Girlpool
What Chaos Is Imaginary
- Anti- Records
- 2019
- 46 minutes
Certains albums s’inscrivent comme des jalons importants dans la discographie d’un artiste, soit parce qu’ils marquent un véritable changement de direction artistique ou parce qu’ils témoignent d’une plus grande richesse. Sur What Chaos Is Imaginary, le duo américain Girlpool affiche une nouvelle maturité qui donne encore plus de relief à ses chansons, pour un résultat sonore plus complexe et expansif.
Il est étonnant de constater le chemin parcouru par Cleo Tucker et Harmony Tividad. Après un EP en 2014, le duo avait vite fait sa marque l’année suivante avec Before the World Was Big, un premier album aux accents folk-punk. Puis, il y a deux ans, la formation proposait Powerplant, un opus moins punk qui mettait davantage l’accent sur la qualité des compositions et la finesse des harmonies vocales.
À la première écoute, What Chaos Is Imaginary peut sembler avoir été enregistré par un autre groupe que Girlpool. Il faut dire que le duo a vécu des changements majeurs qui ont probablement teinté l’écriture de ce troisième album. En effet, depuis la parution de Powerplant, Cleo Tucker a commencé à s’afficher ouvertement en tant que personne transsexuelle, entreprenant une thérapie hormonale qui a rendu sa voix plus grave. Le contraste de registre est donc plus grand avec celle de Tividad, et le duo exploite cet effet à bon escient en alternant les tours de chant.
Le disque s’ouvre sur l’excellente Lucy’s, qui était à l’origine une chanson solo de Tucker. Dès les premières secondes, on reconnaît le son de guitare typique du duo, avec une légère distorsion. Puis, la voix de Tucker fait son apparition avec un texte abstrait évoquant le souvenir d’un amour passé :
« An unfamiliar place where you’d rather stay
A meditation plan where you sway and sink
I want a find out town for the caroler who sounds like white when the sun goes down. »
– Lucy’s
Hasard ou non, il y a dans quelques-uns des titres chantés par Tucker une influence marquée d’Elliott Smith. C’est subtil sur Hire, avec ses cordes pincées à la guitare, mais évident sur All Blacked Out et Swamp and Bay, deux pièces plus rock.
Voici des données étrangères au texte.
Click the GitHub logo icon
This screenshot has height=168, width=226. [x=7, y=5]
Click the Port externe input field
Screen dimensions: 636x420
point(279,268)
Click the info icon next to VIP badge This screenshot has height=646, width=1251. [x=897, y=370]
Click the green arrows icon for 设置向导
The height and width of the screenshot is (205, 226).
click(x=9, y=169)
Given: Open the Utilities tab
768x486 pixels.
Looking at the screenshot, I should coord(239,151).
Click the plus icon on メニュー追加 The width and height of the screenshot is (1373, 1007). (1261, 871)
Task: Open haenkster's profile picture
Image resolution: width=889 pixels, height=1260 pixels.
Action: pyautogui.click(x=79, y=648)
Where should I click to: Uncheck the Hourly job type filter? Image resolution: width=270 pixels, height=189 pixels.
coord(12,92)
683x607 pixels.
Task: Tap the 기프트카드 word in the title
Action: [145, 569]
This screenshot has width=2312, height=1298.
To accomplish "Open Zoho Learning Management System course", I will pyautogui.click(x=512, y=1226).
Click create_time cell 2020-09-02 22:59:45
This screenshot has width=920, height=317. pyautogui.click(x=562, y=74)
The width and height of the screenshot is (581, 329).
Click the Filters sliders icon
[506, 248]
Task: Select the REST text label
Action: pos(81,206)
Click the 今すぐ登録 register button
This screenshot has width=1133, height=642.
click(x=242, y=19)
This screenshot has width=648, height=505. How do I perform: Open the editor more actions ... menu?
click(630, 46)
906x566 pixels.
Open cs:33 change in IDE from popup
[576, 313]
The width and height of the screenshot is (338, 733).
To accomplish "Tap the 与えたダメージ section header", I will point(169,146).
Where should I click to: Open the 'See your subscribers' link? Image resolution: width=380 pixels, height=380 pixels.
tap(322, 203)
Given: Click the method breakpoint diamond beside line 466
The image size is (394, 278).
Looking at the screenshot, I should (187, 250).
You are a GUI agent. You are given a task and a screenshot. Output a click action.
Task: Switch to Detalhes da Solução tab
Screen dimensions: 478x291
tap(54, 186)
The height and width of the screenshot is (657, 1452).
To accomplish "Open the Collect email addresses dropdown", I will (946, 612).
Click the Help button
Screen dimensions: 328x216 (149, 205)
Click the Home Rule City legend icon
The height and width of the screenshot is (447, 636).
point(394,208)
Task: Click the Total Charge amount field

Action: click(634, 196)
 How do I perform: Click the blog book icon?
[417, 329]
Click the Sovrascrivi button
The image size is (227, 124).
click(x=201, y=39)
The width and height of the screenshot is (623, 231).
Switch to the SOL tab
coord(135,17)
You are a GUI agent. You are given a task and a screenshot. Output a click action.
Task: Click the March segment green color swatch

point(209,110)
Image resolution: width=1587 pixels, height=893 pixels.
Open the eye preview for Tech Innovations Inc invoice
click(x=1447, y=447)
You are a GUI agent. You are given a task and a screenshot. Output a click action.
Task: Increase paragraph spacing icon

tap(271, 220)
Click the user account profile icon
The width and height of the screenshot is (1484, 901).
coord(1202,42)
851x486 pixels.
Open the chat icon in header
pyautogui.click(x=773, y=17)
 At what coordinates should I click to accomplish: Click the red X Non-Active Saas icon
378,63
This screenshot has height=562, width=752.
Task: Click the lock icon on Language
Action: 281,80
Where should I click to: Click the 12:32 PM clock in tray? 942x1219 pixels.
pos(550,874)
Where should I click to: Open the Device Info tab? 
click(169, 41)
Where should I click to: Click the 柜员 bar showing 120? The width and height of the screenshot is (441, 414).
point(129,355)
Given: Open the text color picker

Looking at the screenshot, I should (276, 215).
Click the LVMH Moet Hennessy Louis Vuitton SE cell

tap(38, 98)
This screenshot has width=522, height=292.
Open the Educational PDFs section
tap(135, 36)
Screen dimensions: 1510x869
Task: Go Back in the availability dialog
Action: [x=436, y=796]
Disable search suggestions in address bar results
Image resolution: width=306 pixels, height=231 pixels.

Ce n’est pas comme si l’empreinte d’Elliott Smith ne s’était jamais faite sentir chez Girlpool, sauf qu’elle s’exprime ici d’une manière plus franche et naturelle.
D’autres morceaux portent davantage la griffe de Tividad, dont Where You Sink et Joseph’s Dad, non seulement parce que sa voix y figure au premier plan mais aussi parce qu’on y décèle une même approche dans le rythme lent et les notes dissonantes à la guitare. Les harmonies vocales sont particulièrement réussies sur Pretty, qui porte en elle un petit je-ne-sais-quoi à la Snail Mail. Ça reste du Girlpool classique, mais en même temps plus pop, un peu moins abrasif que dans le passé.
Mais là où What Chaos Is Imaginary se démarque vraiment de ses prédécesseurs, c’est dans la richesse de l’instrumentation. Le duo délaisse son petit côté minimaliste pour faire davantage place aux claviers, à l’orgue ainsi qu’à la batterie électronique (la planante Minute in your Mind). Sur la magnifique chanson titre, le groupe intègre même un quatuor à cordes qui ajoute à la douleur du texte, où il est encore question d’une relation amoureuse ayant mal tourné :
« I love him and his violence for the pretty view
Rehearsed a strange reality, what chaos is imaginary ».
– What Chaos Is Imaginary
Il s’en trouvera sans doute pour dire que Girlpool a aplani son approche en proposant un son plus soigné. Certes, What Chaos Is Imaginary est l’album le plus accessible du groupe. En même temps, la qualité d’écriture demeure intacte, et plusieurs titres sont magnifiés par des arrangements raffinés. Dans mon livre à moi, ça ne s’appelle pas trahir ses origines, mais plutôt grandir et évoluer en tant que groupe.